Each PCP archive consists of at least three separate files (see Section 6.2.3, “Archive File Management” for details). You must have concurrent access to all of these files before a PCP tool is able to process an archive correctly.

7.4. PCP Inference Engine Deployment

The pmie utility supports automated reasoning about system performance, as discussed in Chapter 5, Performance Metrics Inference Engine, and plays a key role in monitoring system performance for both real-time and retrospective analysis, with the performance data being retrieved respectively from a PCP collector system and a PCP archive.

The following sections discuss the options and trade-offs for pmie deployment.

7.4.1. Deployment Options

The issue is relatively simple and reduces to “On which host(s) should pmie be running?” You must consider both real-time and retrospective uses, and the options are as follows:

  • For real-time analysis, run pmie on each PCP collector system to monitor local system performance.

  • For real-time analysis, run pmie on some of the PCP monitor systems to monitor the performance of remote PCP collector systems.

  • For retrospective analysis, run pmie on the systems where the PCP archives reside.

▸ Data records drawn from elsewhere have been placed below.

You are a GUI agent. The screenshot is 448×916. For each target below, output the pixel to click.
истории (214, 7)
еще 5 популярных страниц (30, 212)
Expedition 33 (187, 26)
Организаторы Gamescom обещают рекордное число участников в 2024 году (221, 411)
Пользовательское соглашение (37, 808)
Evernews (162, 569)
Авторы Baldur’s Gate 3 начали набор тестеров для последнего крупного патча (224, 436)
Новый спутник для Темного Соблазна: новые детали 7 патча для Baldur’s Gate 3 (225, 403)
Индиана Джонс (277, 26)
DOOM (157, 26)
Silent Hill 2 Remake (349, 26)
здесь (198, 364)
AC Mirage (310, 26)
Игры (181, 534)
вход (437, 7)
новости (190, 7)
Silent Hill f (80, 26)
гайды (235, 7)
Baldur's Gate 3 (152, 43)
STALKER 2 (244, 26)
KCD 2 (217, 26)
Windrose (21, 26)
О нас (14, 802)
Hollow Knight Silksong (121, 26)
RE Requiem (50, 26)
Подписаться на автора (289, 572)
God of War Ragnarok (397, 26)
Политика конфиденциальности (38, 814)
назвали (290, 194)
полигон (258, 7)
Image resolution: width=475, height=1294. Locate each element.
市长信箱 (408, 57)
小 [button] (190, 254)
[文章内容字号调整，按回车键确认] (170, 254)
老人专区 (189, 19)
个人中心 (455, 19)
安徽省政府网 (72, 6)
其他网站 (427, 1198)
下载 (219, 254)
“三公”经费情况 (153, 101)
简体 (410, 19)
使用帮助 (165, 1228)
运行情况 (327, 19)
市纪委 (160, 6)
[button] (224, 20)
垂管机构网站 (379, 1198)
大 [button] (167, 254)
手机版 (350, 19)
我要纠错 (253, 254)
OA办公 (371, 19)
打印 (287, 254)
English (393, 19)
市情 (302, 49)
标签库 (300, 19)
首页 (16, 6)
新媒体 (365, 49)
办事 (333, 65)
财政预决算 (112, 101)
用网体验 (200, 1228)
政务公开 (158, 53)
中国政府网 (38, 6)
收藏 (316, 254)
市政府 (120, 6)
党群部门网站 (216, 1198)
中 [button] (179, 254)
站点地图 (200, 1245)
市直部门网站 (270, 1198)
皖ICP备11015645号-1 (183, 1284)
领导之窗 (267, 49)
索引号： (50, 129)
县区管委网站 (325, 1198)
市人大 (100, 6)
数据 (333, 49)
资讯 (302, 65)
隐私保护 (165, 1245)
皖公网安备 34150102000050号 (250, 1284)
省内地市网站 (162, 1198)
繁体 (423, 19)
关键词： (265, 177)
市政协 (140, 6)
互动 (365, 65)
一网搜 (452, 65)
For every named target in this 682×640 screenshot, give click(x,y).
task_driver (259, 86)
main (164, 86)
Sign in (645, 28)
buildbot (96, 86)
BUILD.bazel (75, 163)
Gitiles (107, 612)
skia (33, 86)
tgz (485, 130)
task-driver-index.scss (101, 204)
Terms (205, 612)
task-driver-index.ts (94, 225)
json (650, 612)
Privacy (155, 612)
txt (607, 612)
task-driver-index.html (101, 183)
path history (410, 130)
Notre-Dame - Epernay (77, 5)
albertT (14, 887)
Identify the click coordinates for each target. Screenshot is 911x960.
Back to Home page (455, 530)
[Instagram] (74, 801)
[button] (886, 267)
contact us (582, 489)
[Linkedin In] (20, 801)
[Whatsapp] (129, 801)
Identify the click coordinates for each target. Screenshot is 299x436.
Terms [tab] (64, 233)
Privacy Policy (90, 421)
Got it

The problem then reduces to pmlogger deployment as discussed in Section 7.3, “PCP Archive Logger Deployment”.

  • As an example of the “distributed management with centralized control” philosophy, designate some system to act as the PCP Management Site to run all pmlogger and pmie instances. This arrangement is shown in Figure 7.6. PCP Management Site Deployment.

One pmie instance is capable of monitoring multiple PCP collector systems; for example, to evaluate some universal rules that apply to all hosts. At the same time a single PCP collector system may be monitored by multiple pmie instances; for example, for site-specific and universal rule evaluation, or to support both tactical performance management (operations) and strategic performance management (capacity planning). Both situations are depicted in Figure 7.6. PCP Management Site Deployment.


Figure 7.6. PCP Management Site Deployment

7.4.2. Resource Demands for the Deployment Options

Depending on the complexity of the rule sets, the number of hosts being monitored, and the evaluation frequency, pmie may consume CPU cycles significantly above the resources required to simply fetch the values of the performance metrics. If this becomes significant, then real-time deployment of pmie away from the PCP collector systems should be considered in order to avoid the “you’re part of the problem, not the solution” scenario in terms of CPU utilization on a heavily loaded server.

7.4.3. Operational Management

An initial administrative cost is associated with configuring each pmie instance, particularly in the development of the rule sets that accurately capture and classify “good” versus “bad” performance in your environment. These rule sets almost always involve some site-specific knowledge, particularly in respect to the “normal” levels of activity and resource consumption. The pmieconf tool (see Section 5.7, “Creating pmie Rules with pmieconf”) may be used to help develop localized rules based upon parameterized templates covering many common performance scenarios. In complex environments, customizing these rules may occur over an extended period and require considerable performance analysis insight.

One of the functions of pmie provides for continual detection of adverse performance and the automatic generation of alarms (visible, audible, e-mail, pager, and so on). Uncontrolled deployment of this alarm initiating capability throughout the enterprise may cause havoc.

These considerations favor a centralized pmie deployment at a small number of PCP monitor sites, or in a PCP Management Site as shown in Figure 7.6. PCP Management Site Deployment.

However, it is most likely that knowledgeable users with specific needs may find a local deployment of pmie most useful to track some particular class of service difficulty or resource utilization. In these cases, the alarm propagation is unlikely to be required or is confined to the system on which pmie is running.

Configuration and management of a number of pmie instances is made much easier with the scripts and control files described in Section 5.8, “Management of pmie Processes”.